• [Excerpts from a dataset]:
*** Begin section ***
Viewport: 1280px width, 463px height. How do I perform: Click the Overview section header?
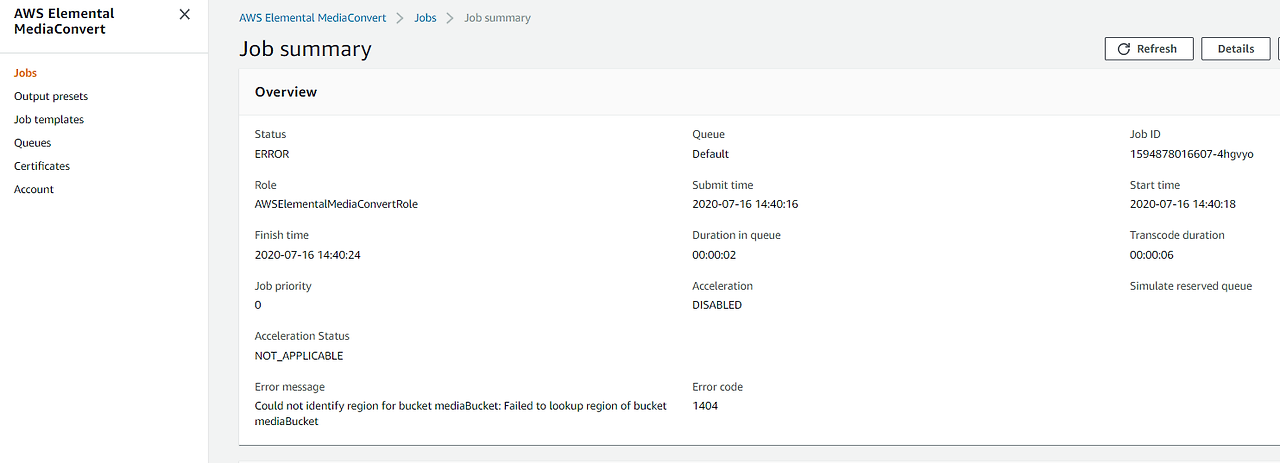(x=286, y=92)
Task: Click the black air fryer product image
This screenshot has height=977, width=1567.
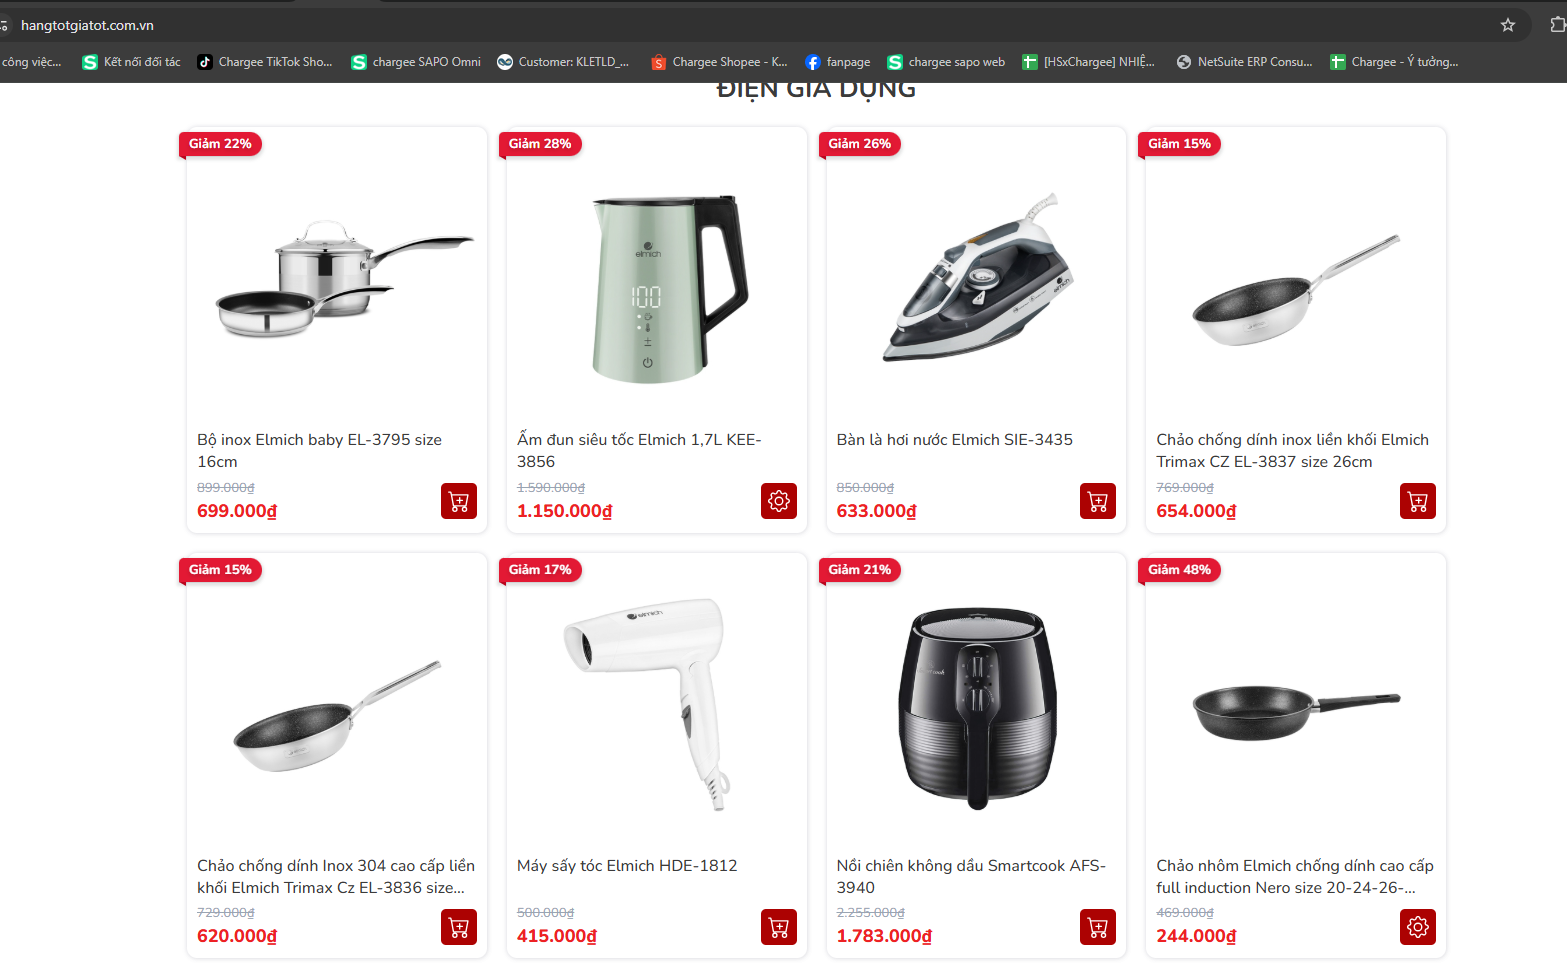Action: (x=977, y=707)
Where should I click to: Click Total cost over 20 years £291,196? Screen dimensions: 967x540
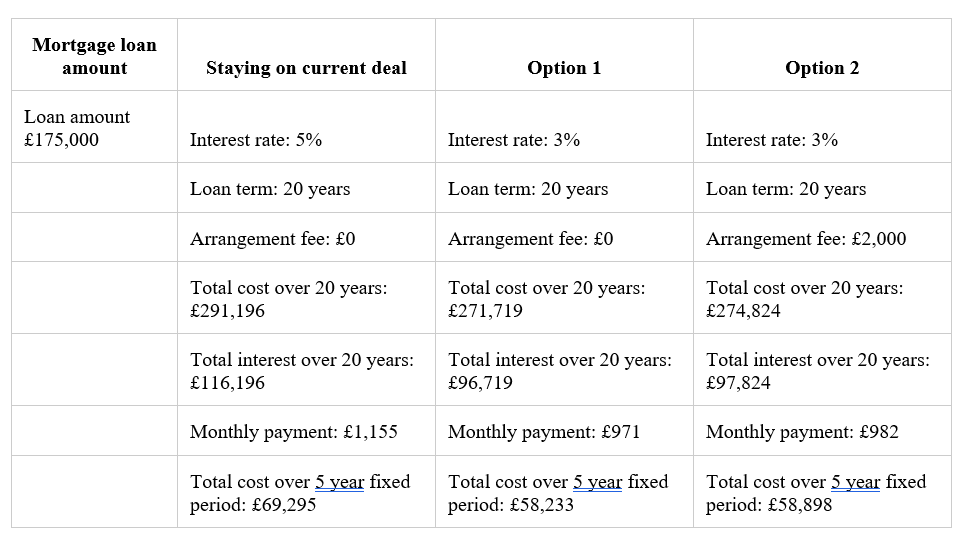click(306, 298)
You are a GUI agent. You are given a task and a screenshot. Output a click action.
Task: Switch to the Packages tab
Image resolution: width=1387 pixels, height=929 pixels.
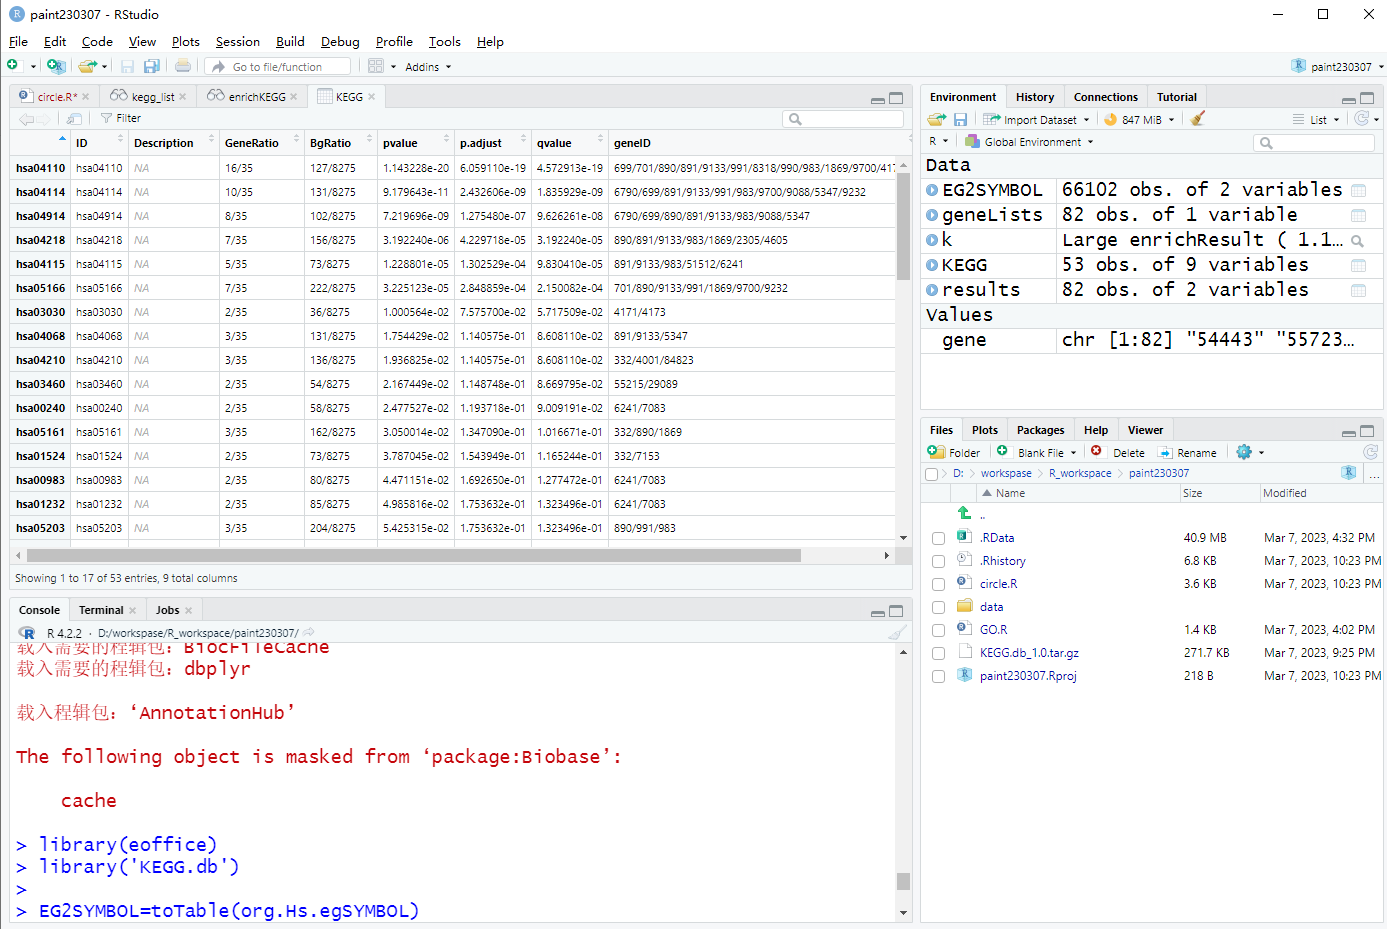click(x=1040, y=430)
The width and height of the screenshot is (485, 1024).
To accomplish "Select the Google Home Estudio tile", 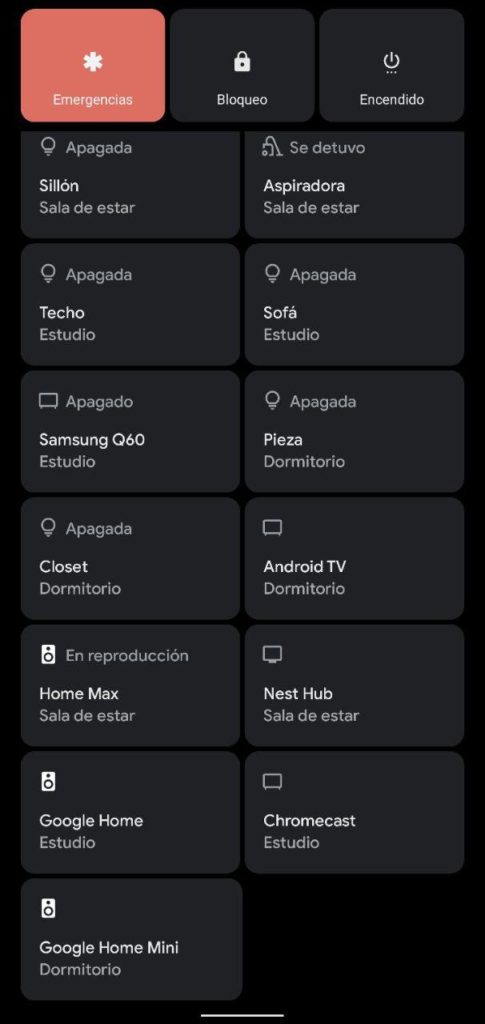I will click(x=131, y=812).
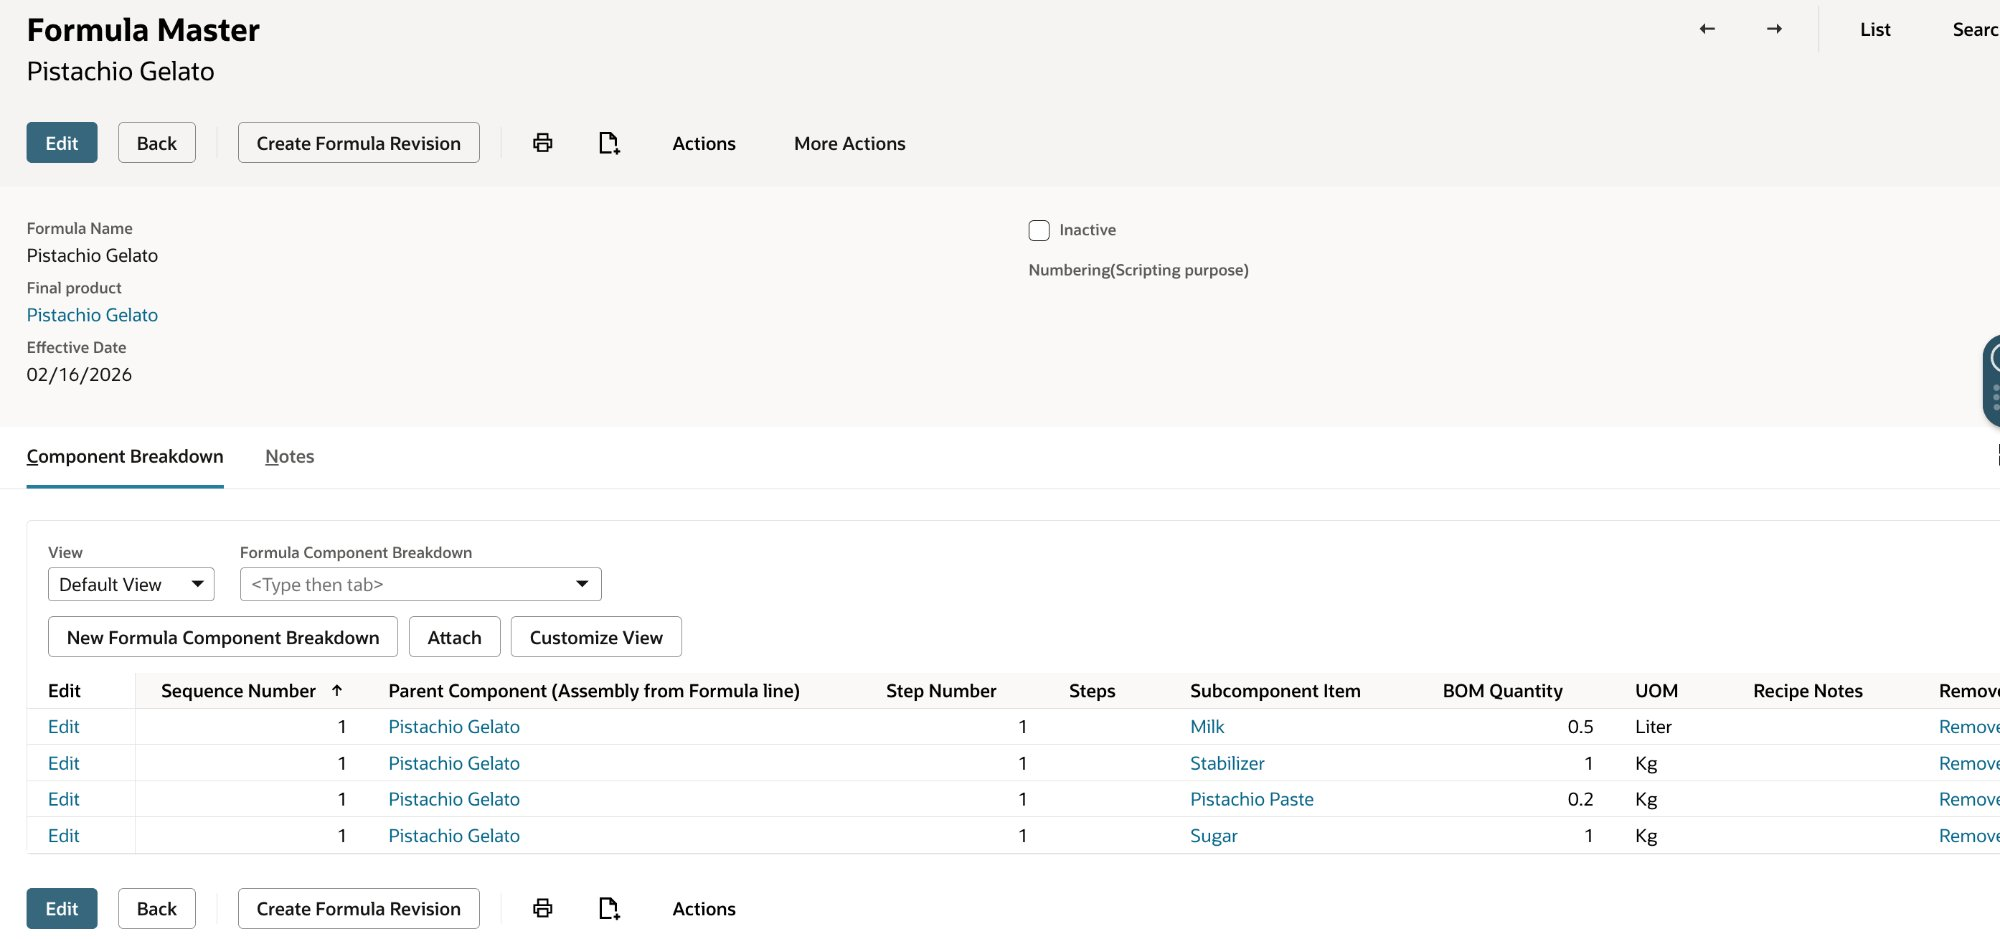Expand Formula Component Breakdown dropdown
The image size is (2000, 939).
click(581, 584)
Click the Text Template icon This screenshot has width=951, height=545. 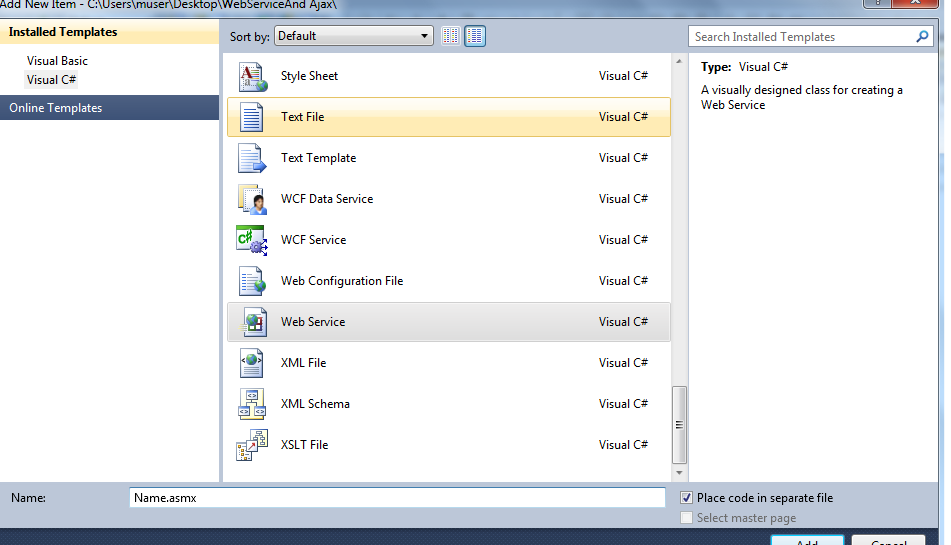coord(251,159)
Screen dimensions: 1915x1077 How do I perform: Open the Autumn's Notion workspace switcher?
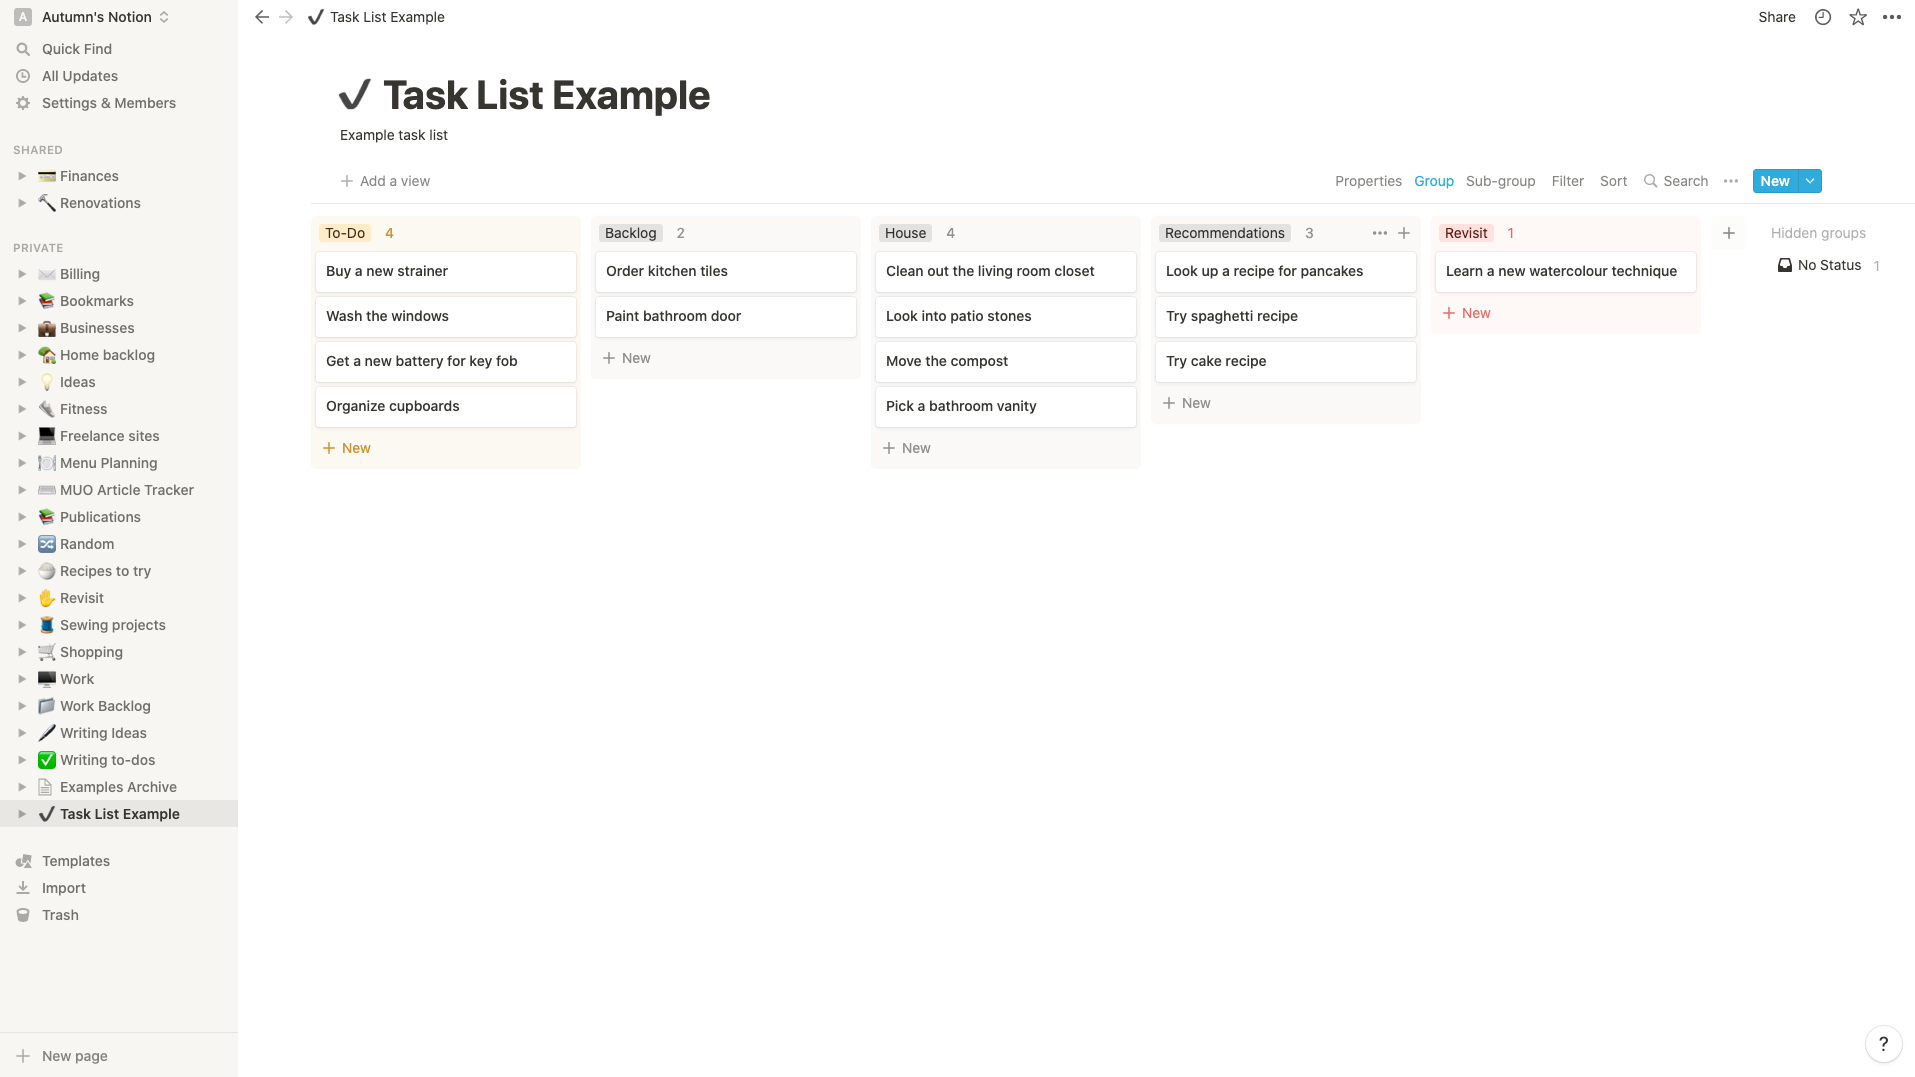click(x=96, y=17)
*** End section ***
• [EXERCISE REQUIREMENTS]: From the line containing "Screen dimensions: 1915x1077" through the last line of the entries, copy each line exactly and only those, skipping all pictures.

• [SOLUTION]:
Screen dimensions: 1915x1077 How do I perform: Open the Autumn's Notion workspace switcher?
click(x=96, y=17)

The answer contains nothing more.